Lasker~Bloomberg
Public Service Award

Acceptance Remarks by John I. Gallin on behalf of the Clinical Center of the NIH

John Gallin President Freire, Members of the Lasker Foundation Board, Jury Members and Distinguished Guests.

What a wonderful gift Congress gave to the American public, and to the world, when it created the Clinical Center at NIH in 1947, a hospital literally wrapped in research laboratories to enable clinical research studies. You have heard already about the role the Clinical Center plays in serving as a model institution for training today's investigators and discovering tomorrow's cures. The Clinical Center, situated less than 10 miles from the heart of our Nation's capital, is very much a living monument to our country's sustained commitment to clinical research. It is a place where the bench to bedside cycle, which translates basic science discoveries into new treatments and cures to improve public health, is a part of everyday life.

Of all the people who comprise the NIH Clinical Center community and the national clinical research enterprise, the contribution of the patients and healthy volunteers is critical. Their partnership makes clinical research possible — they enable a hopeful future of discovery in medicine. It is for this reason that I am delighted that two Clinical Center patients are with us today: Mr. Jerry Sachs, a dedicated member of the Clinical Center's Patient Advisory Group and a 2 time cancer survivor and Ms. Mandy Young, a patient of mine who was the first patient identified with a rare disease known as IRAK-4 deficiency. Jerry and Mandy represent the nearly 500,000 patients who have been seen at the Clinical Center since it first opened in 1953 and who are now studied in the magnificent Mark O. Hatfield Clinical Research Center.

Clinical research is risky business yet human subject volunteers knowingly participate. On the one hand, clinical research promises hope and help while, on the other, it involves risk. We need to study and understand better the sensitivities of patient volunteers because it is becoming increasingly difficult to recruit them to participate in our studies. That is why we recently developed a new survey instrument to understand their concerns. We have partnered recently with colleagues at Rockefeller University and the NIH national network of Clinical and Translational Awardees to evaluate this instrument.

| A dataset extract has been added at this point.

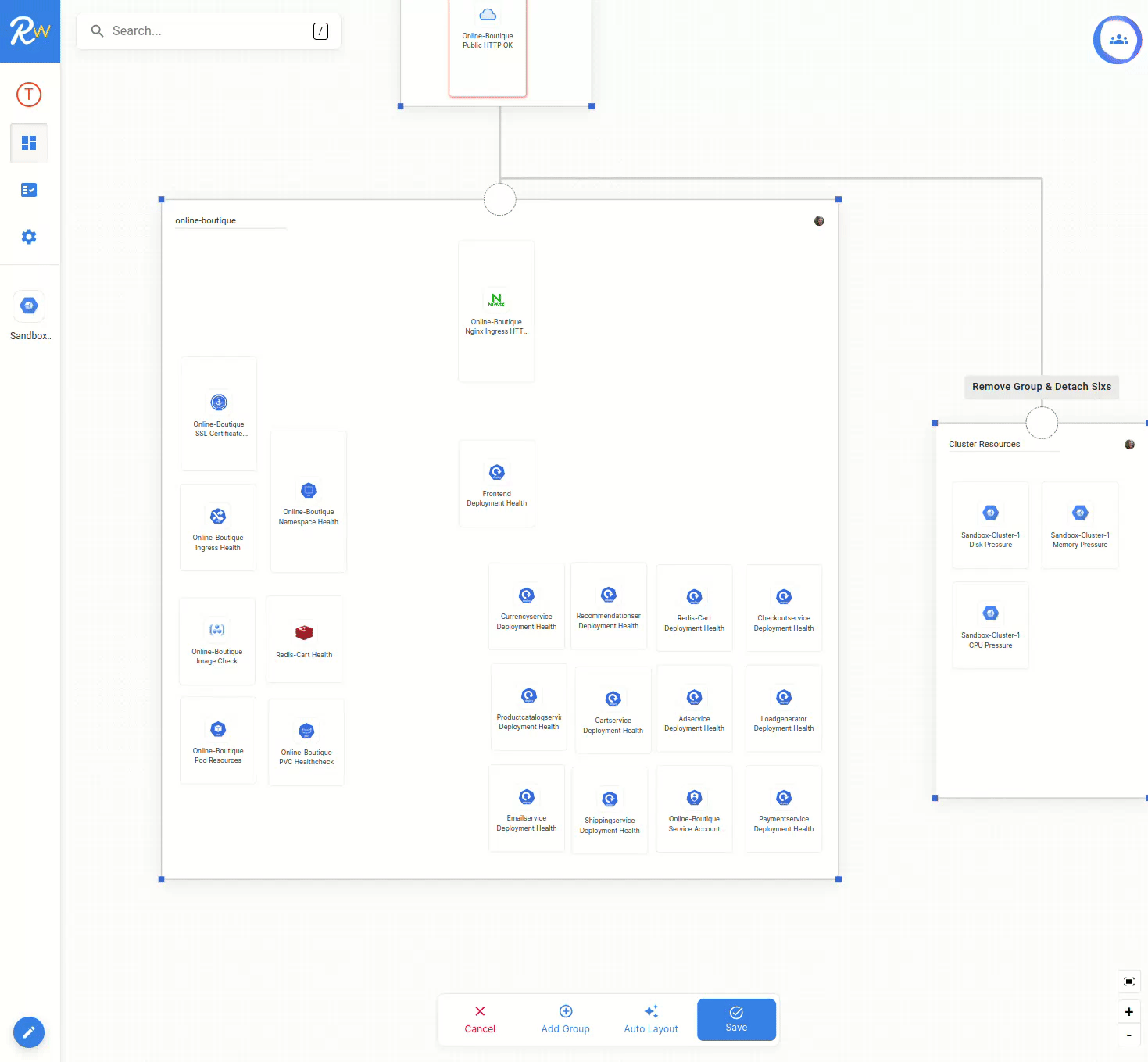Screen dimensions: 1148x1062
Task: Open the Frontend Deployment Health node icon
Action: (496, 472)

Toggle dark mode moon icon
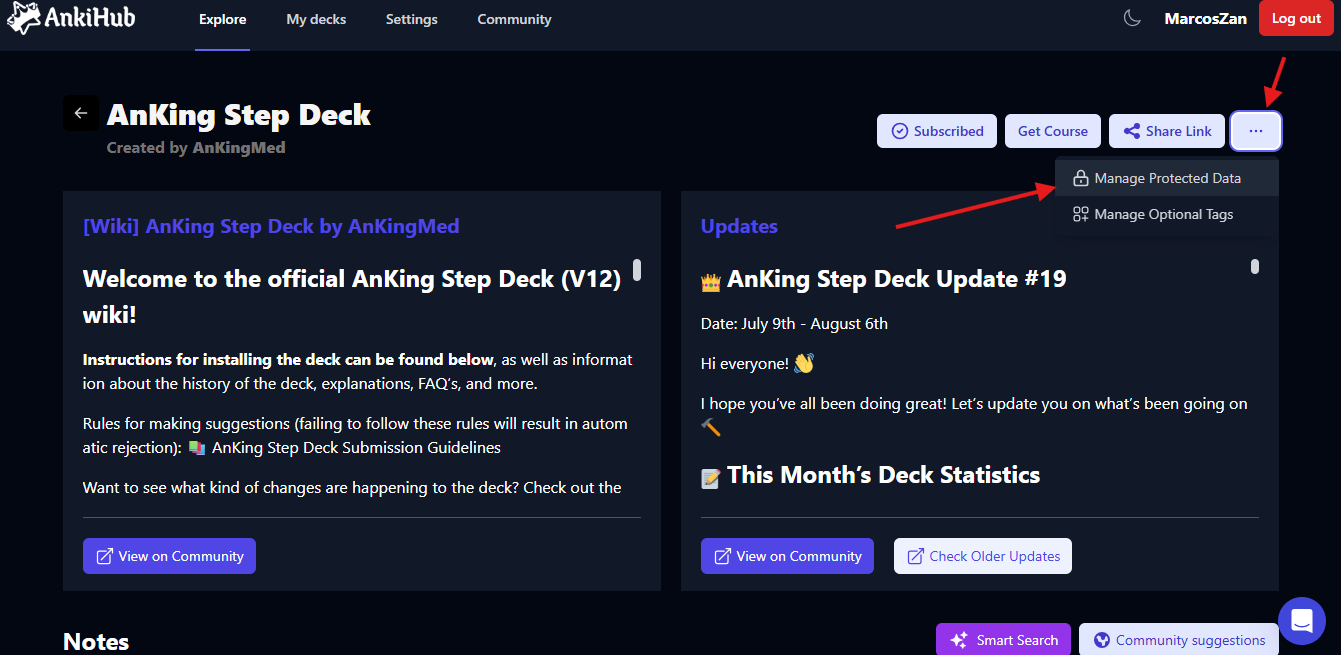point(1132,19)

From the results of this new survey tool we will learn how to adjust our interactions with our volunteers to assure we provide hope and help to each individual research subject as they enable us to do our research. We, at the Clinical Center, are firmly committed to assuring the vitality of the human subject volunteer population and it is for this purpose, as well as for training young clinical investigators, that we will dedicate the generous honorarium that accompanies the Lasker Award.

I am honored and humbled to accept the 2011 Lasker~Bloomberg Public Health Service Award on behalf of the tens of thousands of public health servants and the nearly half million patient volunteers who have partnered for nearly sixty years to make the Clinical Center such a special place.